Depends what is meant by a 'polariton' I guess. E.g. see this old thread: https://www.physicsforums.com/threads/are-polaritons-simply-photons-propagating-in-medium.653925/

 

[sophiecentaur]

Don't mix up energy and momentum- momentum is a vector, for example. In an elastic collision, changing the direction of propagation requires a change in momentum but no change in energy.
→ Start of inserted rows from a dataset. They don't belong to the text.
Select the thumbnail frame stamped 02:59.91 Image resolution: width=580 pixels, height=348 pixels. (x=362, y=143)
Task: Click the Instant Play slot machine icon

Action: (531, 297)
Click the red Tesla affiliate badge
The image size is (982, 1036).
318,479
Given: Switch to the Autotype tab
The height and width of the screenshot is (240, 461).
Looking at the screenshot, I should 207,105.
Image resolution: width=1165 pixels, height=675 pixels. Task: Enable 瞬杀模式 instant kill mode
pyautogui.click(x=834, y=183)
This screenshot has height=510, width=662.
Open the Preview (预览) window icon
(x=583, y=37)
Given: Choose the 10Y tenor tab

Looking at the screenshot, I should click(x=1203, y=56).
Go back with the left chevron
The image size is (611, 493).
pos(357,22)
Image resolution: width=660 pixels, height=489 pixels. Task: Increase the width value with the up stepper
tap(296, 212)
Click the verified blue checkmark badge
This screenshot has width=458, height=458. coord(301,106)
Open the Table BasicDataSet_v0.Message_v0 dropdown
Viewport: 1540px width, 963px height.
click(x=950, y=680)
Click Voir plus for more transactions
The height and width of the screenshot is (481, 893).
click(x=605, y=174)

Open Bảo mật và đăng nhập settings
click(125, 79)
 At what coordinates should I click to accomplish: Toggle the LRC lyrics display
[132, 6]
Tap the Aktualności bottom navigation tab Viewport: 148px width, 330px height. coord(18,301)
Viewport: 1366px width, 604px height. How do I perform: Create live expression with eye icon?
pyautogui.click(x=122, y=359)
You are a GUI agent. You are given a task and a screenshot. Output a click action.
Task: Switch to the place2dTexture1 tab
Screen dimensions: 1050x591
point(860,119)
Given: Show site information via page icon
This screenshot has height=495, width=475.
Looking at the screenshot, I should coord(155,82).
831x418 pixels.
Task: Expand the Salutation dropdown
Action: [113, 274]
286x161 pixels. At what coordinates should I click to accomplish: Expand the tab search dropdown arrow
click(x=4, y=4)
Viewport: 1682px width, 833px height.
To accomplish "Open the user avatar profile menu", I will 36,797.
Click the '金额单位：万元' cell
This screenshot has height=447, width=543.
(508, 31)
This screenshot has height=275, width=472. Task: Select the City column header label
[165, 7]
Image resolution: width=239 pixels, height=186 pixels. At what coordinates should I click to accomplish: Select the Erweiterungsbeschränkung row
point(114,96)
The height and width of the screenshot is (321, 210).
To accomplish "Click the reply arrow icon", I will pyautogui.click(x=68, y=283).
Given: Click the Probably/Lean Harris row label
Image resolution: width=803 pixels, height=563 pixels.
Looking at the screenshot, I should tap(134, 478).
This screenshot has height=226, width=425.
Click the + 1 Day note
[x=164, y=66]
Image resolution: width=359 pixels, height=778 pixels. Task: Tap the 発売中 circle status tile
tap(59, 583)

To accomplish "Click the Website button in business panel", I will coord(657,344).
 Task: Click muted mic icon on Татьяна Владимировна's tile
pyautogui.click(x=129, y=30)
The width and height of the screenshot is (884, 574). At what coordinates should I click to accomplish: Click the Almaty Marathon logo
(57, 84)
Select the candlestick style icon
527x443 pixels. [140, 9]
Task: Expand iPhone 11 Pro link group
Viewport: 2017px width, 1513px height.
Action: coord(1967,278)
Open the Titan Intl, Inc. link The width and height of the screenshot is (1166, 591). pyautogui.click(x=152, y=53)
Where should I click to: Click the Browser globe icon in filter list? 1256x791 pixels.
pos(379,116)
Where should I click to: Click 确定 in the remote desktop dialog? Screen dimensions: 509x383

This is true but it's hard to predict what will happen in a collsion if you don't consider momentum. The change in momentum of the photon will affect the momentum of the material. Energy change won't (?) give you the change in direction.
Refraction is a wave phenomenon and 'collision' ideas don't easily help to describe what happens on exit. There is nearly always some energy loss in interaction with a substance. A notable exception is the 'elastic collision' when a phootn strikes a tightly bound metal nucleus in the Mossbauer effect when the frequency change is 'zero'. That just adds confusion to the student of classical optics.

 

[Andy Resnick]

This is true but it's hard to predict what will happen in a collsion if you don't consider momentum. The change in momentum of the photon will affect the momentum of the material. Energy change won't (?) give you the change in direction.
Refraction is a wave phenomenon and 'collision' ideas don't easily help to describe what happens on exit. There is nearly always some energy loss in interaction with a substance. A notable exception is the 'elastic collision' when a phootn strikes a tightly bound metal nucleus in the Mossbauer effect when the frequency change is 'zero'. That just adds confusion to the student of classical optics.

I think this is making the situation too complex: light reflecting off a mirror is an example of an elastic collision, for example.